Please convert the records in the stretch from the line containing "The image size is (1085, 682)." through the line containing "click(16, 13)" into a two-column CSV headed input and output, with one row per record. Put each record's text and its answer in one quoted field apiece, replacing line breaks with spaces.

>> Begin Data

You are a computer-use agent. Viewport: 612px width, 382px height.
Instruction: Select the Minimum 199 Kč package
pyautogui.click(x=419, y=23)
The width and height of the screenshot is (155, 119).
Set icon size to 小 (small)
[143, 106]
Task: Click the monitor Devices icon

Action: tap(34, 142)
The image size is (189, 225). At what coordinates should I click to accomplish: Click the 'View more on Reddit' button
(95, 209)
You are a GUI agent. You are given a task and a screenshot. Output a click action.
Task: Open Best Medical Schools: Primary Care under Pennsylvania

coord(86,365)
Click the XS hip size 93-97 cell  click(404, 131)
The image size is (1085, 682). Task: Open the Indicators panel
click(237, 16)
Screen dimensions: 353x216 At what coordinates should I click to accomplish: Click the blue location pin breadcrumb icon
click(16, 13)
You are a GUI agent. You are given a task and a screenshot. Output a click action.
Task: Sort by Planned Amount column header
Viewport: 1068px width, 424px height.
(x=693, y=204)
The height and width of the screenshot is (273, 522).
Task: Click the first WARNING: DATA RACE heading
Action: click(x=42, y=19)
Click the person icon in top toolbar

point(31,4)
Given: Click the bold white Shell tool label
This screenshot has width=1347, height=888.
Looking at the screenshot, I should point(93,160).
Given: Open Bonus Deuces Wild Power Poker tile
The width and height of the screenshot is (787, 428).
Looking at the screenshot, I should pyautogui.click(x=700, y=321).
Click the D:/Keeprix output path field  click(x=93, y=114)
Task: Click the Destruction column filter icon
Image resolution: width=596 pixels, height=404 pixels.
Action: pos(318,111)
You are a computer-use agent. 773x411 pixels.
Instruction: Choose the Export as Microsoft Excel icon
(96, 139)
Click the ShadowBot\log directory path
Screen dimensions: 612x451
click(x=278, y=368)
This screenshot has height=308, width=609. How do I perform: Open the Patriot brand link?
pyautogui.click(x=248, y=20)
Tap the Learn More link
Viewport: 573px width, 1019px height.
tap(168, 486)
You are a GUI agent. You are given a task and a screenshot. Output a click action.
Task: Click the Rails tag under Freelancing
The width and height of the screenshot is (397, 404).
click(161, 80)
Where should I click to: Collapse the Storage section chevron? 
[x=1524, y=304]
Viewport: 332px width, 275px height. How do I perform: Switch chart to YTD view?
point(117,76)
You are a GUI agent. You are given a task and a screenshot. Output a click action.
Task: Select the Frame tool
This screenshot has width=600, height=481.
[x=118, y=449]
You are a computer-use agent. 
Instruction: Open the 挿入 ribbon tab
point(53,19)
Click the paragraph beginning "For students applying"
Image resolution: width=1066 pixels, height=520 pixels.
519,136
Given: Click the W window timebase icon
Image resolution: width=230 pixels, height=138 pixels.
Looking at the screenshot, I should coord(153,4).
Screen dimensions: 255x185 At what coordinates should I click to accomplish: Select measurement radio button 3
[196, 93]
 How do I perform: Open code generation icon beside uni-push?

>> End Data

• [Solution to this problem]
input,output
"The image size is (1085, 682). Task: Open the Indicators panel","click(237, 16)"
"Screen dimensions: 353x216 At what coordinates should I click to accomplish: Click the blue location pin breadcrumb icon","click(16, 13)"